3)   Crown fracture with pulp exposure:
-          Crown fracture involving enamel, dentin and pulp are called “complicated crown fractures” by Andreasen and Class 3 fractures by Ellis.
-          Degree of pulp exposure varies from a pinpoint exposure to a total unroofing of coronal pulp.
-          Pulp exposure complicates the treatment as healing and repair are harmed.
-          Traumatic exposure of the pulp lacerates the tissues and exposes the pulp to the oral environment.
-          Initial reaction is hemorrhage followed by an inflammatory response which is either distructive (necrotic) or prolifeative (polyp) reaction.
Incidence:
-          Crown fractures are less than those not involving the pulp.
-          Range à 2-13%.
Diagnosis:
            The condition of the exposed pulp will affect the treatment choice and must be carefully evaluated.
This depends on four factors:
  1. Length of time the pulp has been exposed.
  2. Maturity of tooth – Apex formed or not formed.
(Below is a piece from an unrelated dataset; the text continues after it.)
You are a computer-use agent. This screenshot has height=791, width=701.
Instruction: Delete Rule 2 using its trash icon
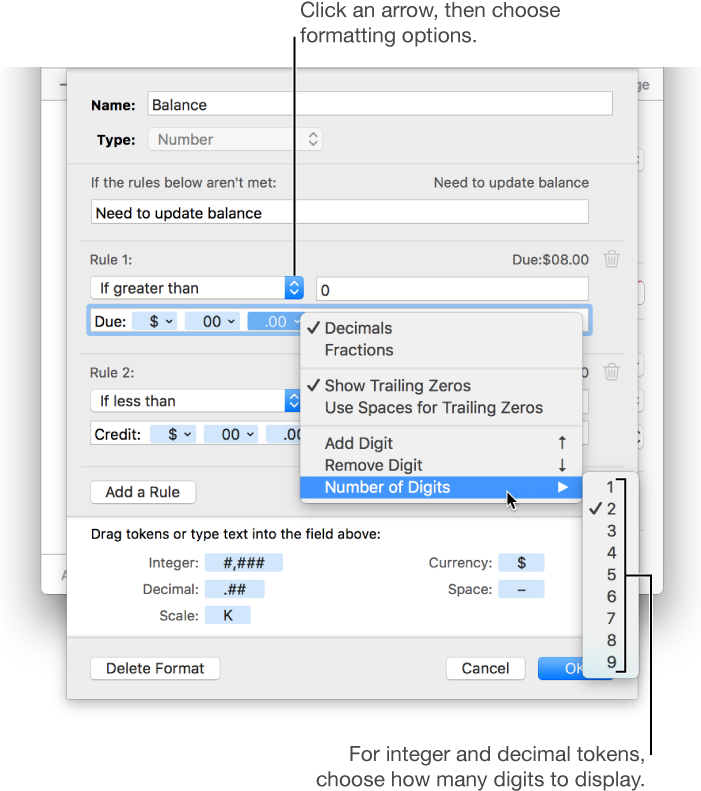point(611,372)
-          Check Radiographically.
  1. Age of the patient.
  2. Extent of crown fracture – dictates pulp treatment along with maturity.

Treatment:
-          Depends on maturity of the tooth can be divided into two:
1.    Treatment of pulp exposure with incomplete root formation.
a)    Pulp cap with Ca(OH)2 if treatment performed within 3-4 hours after injury.
b)    Pulpotomy     - Massive pulp exposure.
- Exposure > 3-4 hours.
                        Aim: To maintain the vitality and allow root completion.
                        After root completion, perform root canal filling.
c)    If pulp is necrotic, apexification is done to induce apical closure (use Ca(OH)2). After root completion fill canal with gutta-percha as permanent filling.
2. Treatment of pulp exposure with completely formed roots:
a)    Pulpectomy – if pulp is necrotic.